Farbenfrohes Tsechu – Zu Besuch bei den Maskenfestivals in Bhutan

Die Maskenkultur des Buddhimus und Tibets ist etwas absolut Einzigartiges. Durch Maske und Tanz werden die unterschiedlichsten Legenden, Mythen, Charaktere, aber auch der Kampf Gute gegen Böse verkörpert. Im Königreich Bhutan ist diese Kultur besonders lebendig und farbenfroh. Seine stärkste Ausdrucksform ist das Tsechu, das Maskenfestival, welches ich im Dorf Wangdue und in der Hauptstadt Thimphu besuchte.

Stundenlanger Tanz in der Sonne

Wer denkt, dass es auf 2.000 Höhenmetern kalt ist, der irrt gewaltig. Bevor wir uns das große Thimphu Tsechu anschauen, geht’s erstmal in die Region, zu einem kleineren Tsechu. Wir sind südlich von Punakha im Dorf Wangdue auf jenen 2.000m und erleben unser erstes Maskenfestival. In Thimphu ist’s mit 2.300m übrigens auch nicht sonderlich kälter. Die Sonne brät unerbittlich alles was sich nicht im Schatten befindet durch. Das wissen auch die Organisatoren, weshalb lang gezogene Zelte aufgestellt wurden. Für uns westliche Touristen wäre freier Ausschank von LSF 50+ Sonnencreme ganz nett.

Aber solange wir auf der Haupttribüne Platz nehmen dürfen, liegt alles noch im Schatten. Die Gesichter der Tänzer sehen allerdings weniger glücklich aus. Selbst aus 100 Metern Entfernung sieht man vor Anstrengung tropfenden Schweiß. Das Wangdue Tsechu wird auf dem Sport- bzw. Festplatz des Dorfes veranstaltet und es pilgern schlichtweg Massen an Menschen zum Ort des Geschehens. Selbst jetzt, um 8 Uhr in der Früh…

Unser Fahrer Wangyi braucht eine halbe Ewigkeit bis er einen Parkplatz ergattern konnte. Die örtliche Polizei hat freundlich aber bestimmt alles fest im Griff. Absperrungen und Posten allerorts lassen noch nicht mal die oft mit Pistolen und Gewehren spielenden Kleinkinder durch. Das Festival selbst ist von einem Floh- und Jahrmarkt umzingelt, der unter unwirtlichen, blauen Plastikplanen den letzten Plunder Made in China/India anpreist.

● BEREITGESTELLTE ANGABEN:
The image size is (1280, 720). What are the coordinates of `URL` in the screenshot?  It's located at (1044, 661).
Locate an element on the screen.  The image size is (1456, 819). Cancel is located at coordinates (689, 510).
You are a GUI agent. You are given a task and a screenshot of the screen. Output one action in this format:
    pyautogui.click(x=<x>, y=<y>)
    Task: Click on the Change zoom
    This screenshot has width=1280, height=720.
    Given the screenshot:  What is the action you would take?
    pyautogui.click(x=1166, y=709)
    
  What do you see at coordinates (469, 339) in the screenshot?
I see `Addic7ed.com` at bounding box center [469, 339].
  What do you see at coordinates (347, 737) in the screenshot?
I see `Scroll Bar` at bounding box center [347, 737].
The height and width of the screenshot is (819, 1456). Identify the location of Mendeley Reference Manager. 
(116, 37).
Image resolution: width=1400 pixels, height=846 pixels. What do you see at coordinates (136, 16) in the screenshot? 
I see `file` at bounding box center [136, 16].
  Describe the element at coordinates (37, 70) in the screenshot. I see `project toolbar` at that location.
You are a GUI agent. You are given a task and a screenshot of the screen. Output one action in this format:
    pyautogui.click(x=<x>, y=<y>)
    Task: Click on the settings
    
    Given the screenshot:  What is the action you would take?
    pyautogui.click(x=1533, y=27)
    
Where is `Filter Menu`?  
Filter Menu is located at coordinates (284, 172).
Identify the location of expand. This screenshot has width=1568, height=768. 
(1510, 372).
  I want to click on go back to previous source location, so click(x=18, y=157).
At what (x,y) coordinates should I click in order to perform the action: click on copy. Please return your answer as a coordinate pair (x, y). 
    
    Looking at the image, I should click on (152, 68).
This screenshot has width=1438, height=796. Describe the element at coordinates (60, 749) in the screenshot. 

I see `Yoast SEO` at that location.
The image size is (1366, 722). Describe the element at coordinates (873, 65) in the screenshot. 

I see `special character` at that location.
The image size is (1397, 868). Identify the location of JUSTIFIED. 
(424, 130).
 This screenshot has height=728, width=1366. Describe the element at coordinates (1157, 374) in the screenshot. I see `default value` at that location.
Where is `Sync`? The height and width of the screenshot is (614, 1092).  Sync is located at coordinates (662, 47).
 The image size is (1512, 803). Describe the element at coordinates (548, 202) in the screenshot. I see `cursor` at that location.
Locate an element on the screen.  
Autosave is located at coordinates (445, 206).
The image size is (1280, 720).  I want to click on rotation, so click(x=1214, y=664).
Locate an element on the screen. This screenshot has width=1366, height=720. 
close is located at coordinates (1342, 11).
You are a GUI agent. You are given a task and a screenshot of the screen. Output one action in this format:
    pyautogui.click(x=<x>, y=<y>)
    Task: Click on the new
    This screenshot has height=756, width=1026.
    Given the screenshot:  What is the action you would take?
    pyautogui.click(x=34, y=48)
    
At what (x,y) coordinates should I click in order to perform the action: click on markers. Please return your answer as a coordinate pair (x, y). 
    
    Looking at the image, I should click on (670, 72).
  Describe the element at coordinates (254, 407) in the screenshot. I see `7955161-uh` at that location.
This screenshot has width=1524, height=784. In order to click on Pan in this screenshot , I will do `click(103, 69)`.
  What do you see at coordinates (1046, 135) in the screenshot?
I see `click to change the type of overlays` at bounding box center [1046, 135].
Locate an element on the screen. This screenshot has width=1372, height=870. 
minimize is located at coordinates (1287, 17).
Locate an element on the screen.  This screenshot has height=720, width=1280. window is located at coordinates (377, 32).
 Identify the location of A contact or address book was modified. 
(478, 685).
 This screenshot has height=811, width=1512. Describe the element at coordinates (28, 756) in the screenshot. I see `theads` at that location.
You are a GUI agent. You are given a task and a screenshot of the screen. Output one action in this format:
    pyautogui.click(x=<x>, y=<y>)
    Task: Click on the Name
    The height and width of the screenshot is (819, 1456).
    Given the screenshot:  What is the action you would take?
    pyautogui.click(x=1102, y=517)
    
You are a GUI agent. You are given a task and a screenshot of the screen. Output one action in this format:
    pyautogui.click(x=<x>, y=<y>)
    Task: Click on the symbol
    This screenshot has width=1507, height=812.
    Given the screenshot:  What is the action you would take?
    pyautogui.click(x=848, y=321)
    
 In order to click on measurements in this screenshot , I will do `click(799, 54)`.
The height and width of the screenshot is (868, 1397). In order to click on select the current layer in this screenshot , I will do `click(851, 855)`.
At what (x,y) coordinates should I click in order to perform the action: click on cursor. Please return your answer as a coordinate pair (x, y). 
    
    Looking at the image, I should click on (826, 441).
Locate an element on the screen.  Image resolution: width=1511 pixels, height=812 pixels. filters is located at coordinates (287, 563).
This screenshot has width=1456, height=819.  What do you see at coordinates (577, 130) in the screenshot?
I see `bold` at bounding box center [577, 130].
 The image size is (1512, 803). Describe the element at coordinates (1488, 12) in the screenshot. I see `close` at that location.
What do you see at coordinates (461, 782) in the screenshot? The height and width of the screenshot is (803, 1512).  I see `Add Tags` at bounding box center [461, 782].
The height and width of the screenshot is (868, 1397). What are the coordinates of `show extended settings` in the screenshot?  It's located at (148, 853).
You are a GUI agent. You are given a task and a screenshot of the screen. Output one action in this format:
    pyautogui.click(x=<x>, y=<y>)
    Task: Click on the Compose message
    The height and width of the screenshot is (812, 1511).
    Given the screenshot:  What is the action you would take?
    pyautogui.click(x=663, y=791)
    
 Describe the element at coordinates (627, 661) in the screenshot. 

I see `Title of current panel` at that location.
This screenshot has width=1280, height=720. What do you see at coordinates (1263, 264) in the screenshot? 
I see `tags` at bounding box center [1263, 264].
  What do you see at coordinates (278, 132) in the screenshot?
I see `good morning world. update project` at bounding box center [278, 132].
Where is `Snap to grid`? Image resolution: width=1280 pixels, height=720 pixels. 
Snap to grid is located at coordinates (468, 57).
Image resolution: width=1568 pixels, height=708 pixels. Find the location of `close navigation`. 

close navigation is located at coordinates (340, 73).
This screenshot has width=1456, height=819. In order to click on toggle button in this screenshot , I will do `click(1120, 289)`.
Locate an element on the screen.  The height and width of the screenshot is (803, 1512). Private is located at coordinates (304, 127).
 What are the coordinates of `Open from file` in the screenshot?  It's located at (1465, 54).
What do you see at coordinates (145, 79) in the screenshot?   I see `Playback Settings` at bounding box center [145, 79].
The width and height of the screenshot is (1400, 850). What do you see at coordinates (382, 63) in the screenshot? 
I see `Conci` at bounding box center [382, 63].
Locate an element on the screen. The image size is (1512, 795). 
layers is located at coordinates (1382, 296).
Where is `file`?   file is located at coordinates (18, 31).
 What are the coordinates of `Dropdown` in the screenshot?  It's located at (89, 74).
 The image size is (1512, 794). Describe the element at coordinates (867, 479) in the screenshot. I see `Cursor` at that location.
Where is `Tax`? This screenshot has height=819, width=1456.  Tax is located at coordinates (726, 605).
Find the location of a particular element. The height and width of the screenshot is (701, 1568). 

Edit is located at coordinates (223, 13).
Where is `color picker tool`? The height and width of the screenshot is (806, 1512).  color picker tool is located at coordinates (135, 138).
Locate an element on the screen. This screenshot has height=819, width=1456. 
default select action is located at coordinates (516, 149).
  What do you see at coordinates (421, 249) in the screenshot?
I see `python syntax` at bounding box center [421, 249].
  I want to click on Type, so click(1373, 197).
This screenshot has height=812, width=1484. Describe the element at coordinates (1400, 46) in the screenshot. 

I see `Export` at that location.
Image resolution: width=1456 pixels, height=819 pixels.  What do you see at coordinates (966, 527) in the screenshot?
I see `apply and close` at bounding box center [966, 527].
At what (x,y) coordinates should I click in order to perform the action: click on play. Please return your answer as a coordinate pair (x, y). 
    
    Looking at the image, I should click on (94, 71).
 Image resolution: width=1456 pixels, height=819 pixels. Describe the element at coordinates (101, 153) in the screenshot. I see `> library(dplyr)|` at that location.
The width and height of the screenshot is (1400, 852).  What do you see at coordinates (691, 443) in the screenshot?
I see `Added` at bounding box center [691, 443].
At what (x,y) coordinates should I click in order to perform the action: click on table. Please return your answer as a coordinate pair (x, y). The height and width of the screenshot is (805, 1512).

● GESTELLTE AUFGABEN:
a. Zähle auf, was laut dem Reisebericht über das Tsechu in Bhutan durch Maske und Tanz verkörpert wird.
b. Gib den Abschnitt des Reiseberichts über das Tsechu in Bhutan erneut wieder, der bei „Wer denkt, dass“ beginnt und bei „Sonnencreme ganz nett.“ endet, und benenne darin „Organisatoren“ in „Veranstalter“ um.
Die Datensätze werden für die Bearbeitung nicht gebraucht.

● LÖSUNGEN:
a. Legenden, Mythen, Charaktere und der Kampf Gute gegen Böse.

b.
Wer denkt, dass es auf 2.000 Höhenmetern kalt ist, der irrt gewaltig. Bevor wir uns das große Thimphu Tsechu anschauen, geht’s erstmal in die Region, zu einem kleineren Tsechu. Wir sind südlich von Punakha im Dorf Wangdue auf jenen 2.000m und erleben unser erstes Maskenfestival. In Thimphu ist’s mit 2.300m übrigens auch nicht sonderlich kälter. Die Sonne brät unerbittlich alles was sich nicht im Schatten befindet durch. Das wissen auch die Veranstalter, weshalb lang gezogene Zelte aufgestellt wurden. Für uns westliche Touristen wäre freier Ausschank von LSF 50+ Sonnencreme ganz nett.